映画「舟を編む」が私たちに問いかけるもの
映画「舟を編む」は、辞書編纂という一見ニッチな世界を通して、現代社会における様々な問題を浮き彫りにし、私たちに多くの問いを投げかけています。
言葉とコミュニケーションの在り方
現代社会は情報過多の時代です。手軽に情報を得られる一方で言葉の真意が軽視され、誤解やコミュニケーション不足が生じやすい状況とも言えます。馬締のように言葉の重みを理解し、丁寧に言葉を選び伝えることの大切さを、この映画は改めて私たちに問いかけています。SNSでの短文のやり取りが主流となる現代において、じっくりと考え、言葉を選ぶことの重要性を再認識させてくれます。
アナログとデジタルの共存
デジタル化が加速する現代において、紙媒体の辞書の存在意義は薄れつつあります。しかし映画は、「大渡海」の編纂を通して紙媒体の持つ価値、そしてアナログとデジタルの共存の可能性を示唆しています。膨大な情報の中から本当に必要な情報を選び、整理し、形にするという作業は、デジタル社会においても重要なスキルです。
情熱と継続の力
長い歳月をかけて「大渡海」を完成させる編集者たちの姿は、情熱と継続の力強さを示しています。現代社会は変化が激しく、短期的な成果を求められる傾向にあります。しかし本当に価値のあるものを生み出すためには、時間と労力を惜しまず、地道な努力を続けることが不可欠です。
人と人との繋がり
不器用な馬締が辞書作りを通して、周囲の人々と心を通わせていく過程に、人と人との繋がりの大切さを描かれています。現代社会は個人主義化が進み、孤独を感じやすい時代でもあります。それでも人は、一人では生きていけません。他者との関わりの中で人は成長し、喜びや悲しみを分かち合い、人生を豊かにしていくことができます。この映画は、人と繋がることの温かさ、その尊さを改めて私たちに伝えています。
人生における「働く」意味
馬締にとって辞書作りは単なる仕事ではなく、人生そのものです。彼は辞書作りを通して自分の居場所を見つけ、生きがいを見出します。「舟を編む」は、私たちに「働く」ことの意味を改めて問いかけます。お金を稼ぐためだけでなく、自分の情熱を傾けられるもの、社会に貢献できるものを見つけることが、人生を豊かにするのです。
言葉の海を旅する物語
映画「舟を編む」は言葉の海を旅するような、静かな進行に心温まる物語です。言葉の力とその深い意味について考えるきっかけを与えてくれます。主人公の成長や仲間たちとの絆、辞書作りにかける情熱が描かれる中で、観る者は言葉の重要性を再認識することができます。

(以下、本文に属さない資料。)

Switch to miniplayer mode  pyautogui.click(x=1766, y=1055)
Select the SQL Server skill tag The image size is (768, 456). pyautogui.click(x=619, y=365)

言葉を大切にし、その背後にある思いを理解することが、私たちにとって必要なことであると教えてくれる作品です。

義務教育含む学校の授業で、「言葉」や「文章」について具体的に教わった記憶がありません。英語の文法はしっかりやるのに、母国語の教育は「分かっていて当たり前」が前提で、実は教師自身がちゃんと理解していなかった節があります。
だから読書感想文も、「思ったこと、感じたことを書きなさい」なんて抽象論に終始するわけです。これってかなりな上級者でなければクリアできない課題で、無責任極まりない気がします。
子供の将来を思うなら、「この物語のあらすじを書きなさい」とでもした方がよほど実践的だし、社会に出たとき役立ったはずなのに。
「言葉」を考えるには、けっきょく独学に頼るしかありません。私たちは言葉の海を、舟を編んで自力で渡るしかないようです。